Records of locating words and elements

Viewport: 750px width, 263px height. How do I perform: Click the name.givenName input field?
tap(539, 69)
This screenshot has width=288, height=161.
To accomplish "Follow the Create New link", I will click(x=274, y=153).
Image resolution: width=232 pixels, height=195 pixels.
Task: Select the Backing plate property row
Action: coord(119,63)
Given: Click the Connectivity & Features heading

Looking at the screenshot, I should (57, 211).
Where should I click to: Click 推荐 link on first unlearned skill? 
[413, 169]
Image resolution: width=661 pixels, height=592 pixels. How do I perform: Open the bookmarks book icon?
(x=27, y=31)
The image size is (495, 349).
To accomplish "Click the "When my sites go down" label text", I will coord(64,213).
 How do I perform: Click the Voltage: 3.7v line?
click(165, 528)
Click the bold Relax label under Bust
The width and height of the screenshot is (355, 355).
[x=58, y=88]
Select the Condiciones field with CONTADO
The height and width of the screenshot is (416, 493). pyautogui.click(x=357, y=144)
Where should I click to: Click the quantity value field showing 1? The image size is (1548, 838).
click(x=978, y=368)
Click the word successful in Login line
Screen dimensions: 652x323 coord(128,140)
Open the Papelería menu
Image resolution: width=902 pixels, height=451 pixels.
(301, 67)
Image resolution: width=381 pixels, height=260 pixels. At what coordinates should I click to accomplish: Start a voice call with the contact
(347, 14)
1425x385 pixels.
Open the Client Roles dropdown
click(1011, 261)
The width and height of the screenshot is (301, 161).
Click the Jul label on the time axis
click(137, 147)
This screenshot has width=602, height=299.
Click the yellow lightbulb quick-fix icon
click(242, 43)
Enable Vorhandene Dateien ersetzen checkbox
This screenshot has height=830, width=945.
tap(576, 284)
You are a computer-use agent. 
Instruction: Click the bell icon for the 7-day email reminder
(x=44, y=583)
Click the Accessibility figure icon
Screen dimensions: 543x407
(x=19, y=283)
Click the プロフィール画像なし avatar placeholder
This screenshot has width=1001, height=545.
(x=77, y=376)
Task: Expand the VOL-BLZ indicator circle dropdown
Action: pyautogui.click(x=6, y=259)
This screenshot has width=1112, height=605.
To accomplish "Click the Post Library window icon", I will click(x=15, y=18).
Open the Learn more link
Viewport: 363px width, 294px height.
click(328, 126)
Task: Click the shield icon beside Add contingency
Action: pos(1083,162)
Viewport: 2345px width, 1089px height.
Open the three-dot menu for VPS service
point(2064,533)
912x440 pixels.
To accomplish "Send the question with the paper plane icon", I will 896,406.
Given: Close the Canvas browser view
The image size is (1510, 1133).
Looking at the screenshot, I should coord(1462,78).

INSTRUCTIONS FOR THE TASK
Starting at the beginning of the records and ending with the line that contains "The height and", write those lines out again, swapping "Relax" for "Loose" and leaving everything else unchanged.

RESULT OF THIS EXERCISE
Viewport: 750px width, 263px height. How do I perform: Click the name.givenName input field?
tap(539, 69)
This screenshot has width=288, height=161.
To accomplish "Follow the Create New link", I will click(x=274, y=153).
Image resolution: width=232 pixels, height=195 pixels.
Task: Select the Backing plate property row
Action: coord(119,63)
Given: Click the Connectivity & Features heading

Looking at the screenshot, I should (57, 211).
Where should I click to: Click 推荐 link on first unlearned skill? 
[413, 169]
Image resolution: width=661 pixels, height=592 pixels. How do I perform: Open the bookmarks book icon?
(x=27, y=31)
The image size is (495, 349).
To accomplish "Click the "When my sites go down" label text", I will coord(64,213).
 How do I perform: Click the Voltage: 3.7v line?
click(165, 528)
Click the bold Loose label under Bust
The width and height of the screenshot is (355, 355).
[x=58, y=88]
Select the Condiciones field with CONTADO
The height and width of the screenshot is (416, 493). pyautogui.click(x=357, y=144)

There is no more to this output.